(Saved data entries)
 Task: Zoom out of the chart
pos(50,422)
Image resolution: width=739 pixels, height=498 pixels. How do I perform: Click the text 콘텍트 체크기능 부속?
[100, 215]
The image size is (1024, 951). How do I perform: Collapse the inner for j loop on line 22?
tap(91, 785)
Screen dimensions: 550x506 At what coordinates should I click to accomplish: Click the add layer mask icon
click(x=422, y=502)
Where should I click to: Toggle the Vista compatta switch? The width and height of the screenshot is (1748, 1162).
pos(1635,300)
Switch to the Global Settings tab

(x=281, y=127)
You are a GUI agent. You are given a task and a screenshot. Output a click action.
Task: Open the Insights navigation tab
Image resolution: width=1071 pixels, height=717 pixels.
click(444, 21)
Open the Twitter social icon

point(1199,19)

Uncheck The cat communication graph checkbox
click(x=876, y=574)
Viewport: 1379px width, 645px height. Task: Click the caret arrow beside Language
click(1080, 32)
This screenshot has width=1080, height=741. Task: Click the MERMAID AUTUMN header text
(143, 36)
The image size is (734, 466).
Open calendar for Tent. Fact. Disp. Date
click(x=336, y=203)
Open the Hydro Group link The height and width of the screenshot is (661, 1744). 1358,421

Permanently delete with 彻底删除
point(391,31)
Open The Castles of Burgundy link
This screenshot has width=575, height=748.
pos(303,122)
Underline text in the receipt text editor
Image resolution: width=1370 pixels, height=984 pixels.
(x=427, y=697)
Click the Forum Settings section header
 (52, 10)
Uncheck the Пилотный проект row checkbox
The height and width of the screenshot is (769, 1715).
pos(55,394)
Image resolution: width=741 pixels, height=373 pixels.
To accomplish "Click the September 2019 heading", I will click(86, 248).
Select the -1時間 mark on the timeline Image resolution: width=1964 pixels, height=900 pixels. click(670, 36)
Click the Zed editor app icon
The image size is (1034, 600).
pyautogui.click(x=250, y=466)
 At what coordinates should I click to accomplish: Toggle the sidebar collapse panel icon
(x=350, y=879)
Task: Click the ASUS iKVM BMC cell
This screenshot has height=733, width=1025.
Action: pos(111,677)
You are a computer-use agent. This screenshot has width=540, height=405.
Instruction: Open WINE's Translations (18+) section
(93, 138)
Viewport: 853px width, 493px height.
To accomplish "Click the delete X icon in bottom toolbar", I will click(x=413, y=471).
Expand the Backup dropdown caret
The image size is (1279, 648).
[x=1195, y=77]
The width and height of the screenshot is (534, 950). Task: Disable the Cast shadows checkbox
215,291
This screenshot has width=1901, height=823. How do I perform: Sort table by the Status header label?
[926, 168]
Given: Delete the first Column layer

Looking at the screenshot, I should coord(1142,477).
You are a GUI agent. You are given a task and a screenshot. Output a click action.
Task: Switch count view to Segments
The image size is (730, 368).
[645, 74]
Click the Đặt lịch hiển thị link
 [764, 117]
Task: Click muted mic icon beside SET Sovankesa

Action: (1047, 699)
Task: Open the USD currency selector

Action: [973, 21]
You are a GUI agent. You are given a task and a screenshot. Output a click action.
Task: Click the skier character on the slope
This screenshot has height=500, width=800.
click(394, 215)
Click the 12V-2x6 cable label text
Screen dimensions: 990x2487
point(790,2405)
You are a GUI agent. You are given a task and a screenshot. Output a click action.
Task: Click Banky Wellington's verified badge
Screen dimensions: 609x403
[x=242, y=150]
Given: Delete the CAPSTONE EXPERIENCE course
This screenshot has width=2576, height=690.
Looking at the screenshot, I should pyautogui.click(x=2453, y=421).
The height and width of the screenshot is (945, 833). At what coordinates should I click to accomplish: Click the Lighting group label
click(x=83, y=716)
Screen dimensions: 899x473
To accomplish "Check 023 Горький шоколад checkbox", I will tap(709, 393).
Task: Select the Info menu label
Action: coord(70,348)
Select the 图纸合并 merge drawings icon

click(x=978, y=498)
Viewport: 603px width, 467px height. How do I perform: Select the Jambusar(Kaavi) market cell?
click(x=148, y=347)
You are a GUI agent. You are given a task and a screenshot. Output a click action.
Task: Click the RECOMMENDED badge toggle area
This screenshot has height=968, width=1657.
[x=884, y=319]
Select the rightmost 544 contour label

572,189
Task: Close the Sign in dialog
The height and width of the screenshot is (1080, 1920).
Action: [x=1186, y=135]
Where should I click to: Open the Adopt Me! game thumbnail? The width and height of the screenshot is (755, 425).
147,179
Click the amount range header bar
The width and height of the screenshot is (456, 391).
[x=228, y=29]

:: WHAT YOU ARE ASKED TO DO ::
All lines that hold the word "badge" should be copied from the data.

:: RESPONSE ::
Task: Click Banky Wellington's verified badge
Task: Click the RECOMMENDED badge toggle area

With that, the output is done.